In 2008, among all workers with health insurance, 45 percent
were covered by commercial group insurance (also known as "fully
insured" plans), and 55 percent were covered by employer
self-insured plans. Among firms with 5,000 or more employees, 89
percent of workers with health insurance received it through an
employer self-insured plan.[13]
However, both bills would effectively nullify the value to
employers of that "ERISA preemption" by placing self-insured plans
under the same new, sweeping, federal health insurance
regulatory regime as commercial insurers.
The House bill would require that within five years every
employer-sponsored plan become a "qualified health benefits plan,"
or QHBP, making the sponsoring employer a "QHBP-offering entity"
under the legislation.[14] As a result, the federal micromanagement
of employer-sponsored plans under the House bill would be far
greater than anything previously attempted by state governments,
whose insurance regulations employers have used the ERISA
preemption to avoid.
For example, only the 1993 Maryland law establishing a standard
benefit package for small group health insurance in that
state--together with a commission to annually modify that benefit
package--even comes close to the kind of broad, discretionary
authority that the House bill would grant HHS to define and
continually revise the specific requirements of a federal
standardized benefits package.[15]
The House legislation would also require all "QHBP offering
entities" (including employers) to comply with the prompt payment
of claims statutes and regulations currently imposed on Medicare
Advantage plans and the private vendors who contract with HHS to
process claims for fee-for-service Medicare.[16]
More Bureaucracy
In addition, the House bill would establish the "Health Choices
Administration" as a new, independent federal agency under the
direction of a commissioner.[17] Among the commissioner's
duties will be to "promote accountability of QHBP offering entities
in meeting Federal health insurance requirements, regardless of
whether such accountability is with respect to qualified health
benefits plans offered through the Health Insurance Exchange or
outside of such Exchange."[18]
The commissioner will have the authority to assess civil
monetary penalties on both commercial insurers and
employer-sponsors of plans that fail to comply with the new federal
requirements.[19] In addition, the legislation also gives
the commissioner the power to "conduct audits of qualified health
benefits plans compliance with Federal requirements.

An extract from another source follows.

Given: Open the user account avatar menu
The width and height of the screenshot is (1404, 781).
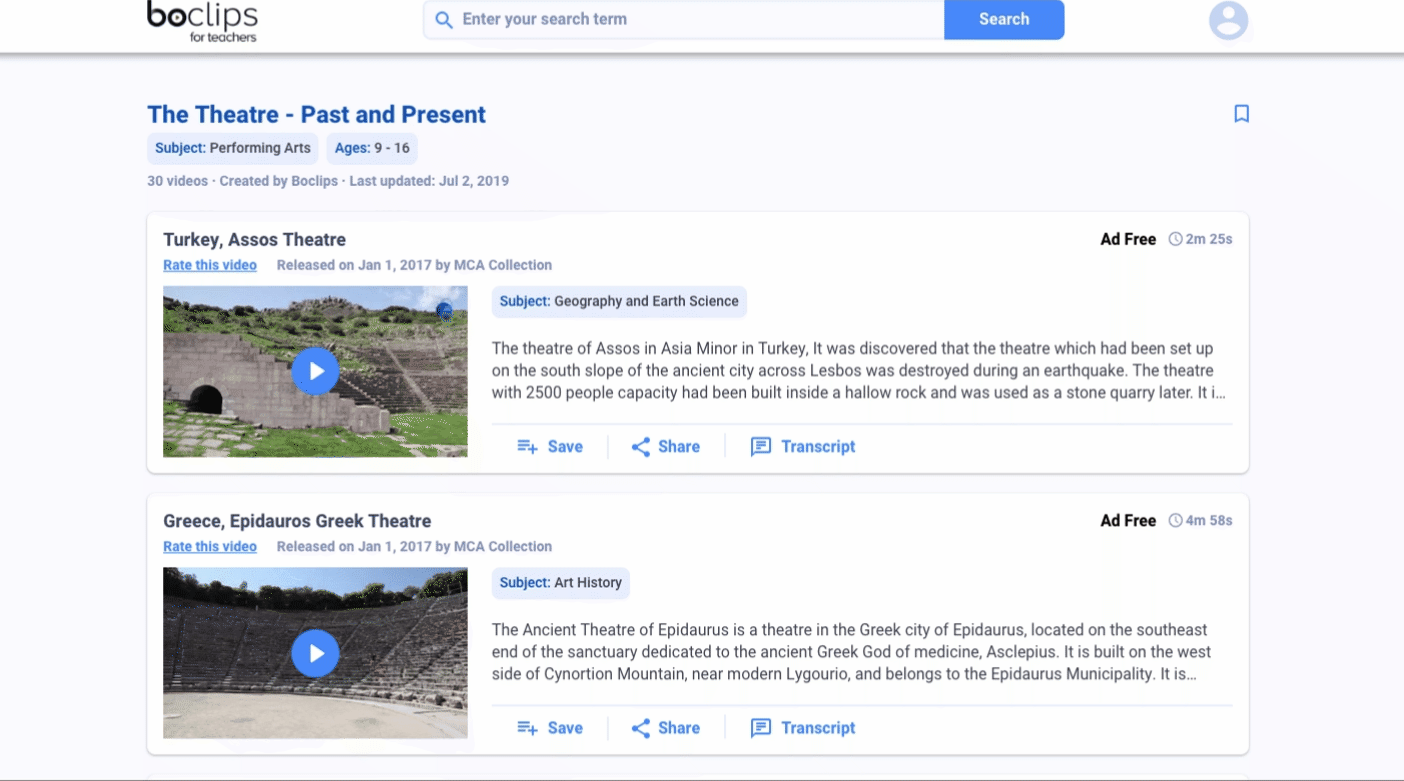Looking at the screenshot, I should click(x=1228, y=20).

Such audits
may include random compliance audits and targeted audits in
response to complaints or other suspected non-compliance."[20]

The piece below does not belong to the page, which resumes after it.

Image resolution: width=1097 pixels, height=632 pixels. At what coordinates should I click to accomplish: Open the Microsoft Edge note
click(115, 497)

The legislation goes on to further provide that "[t]he Commissioner
is authorized to recoup from qualified health benefits plans
reimbursement for the costs of such examinations and audit of such
QHBP offering entities."
Thus, after 2017, any private employer still willing to offer
its workers a heath benefit plan can expect to also pay for the
privilege of being harassed by federal bureaucrats seeking to
determine if it is in compliance with all federal rules
micromanaging the operations of its plan--and to be fined for any
failures that may be discovered in the process.
The Wrong Direction
Both of the pending House and Senate health care bills would
establish new, federal health insurance regulatory regimes that are
needlessly complicated, needlessly burdensome, needlessly invasive,
needlessly regulatory, and needlessly expensive.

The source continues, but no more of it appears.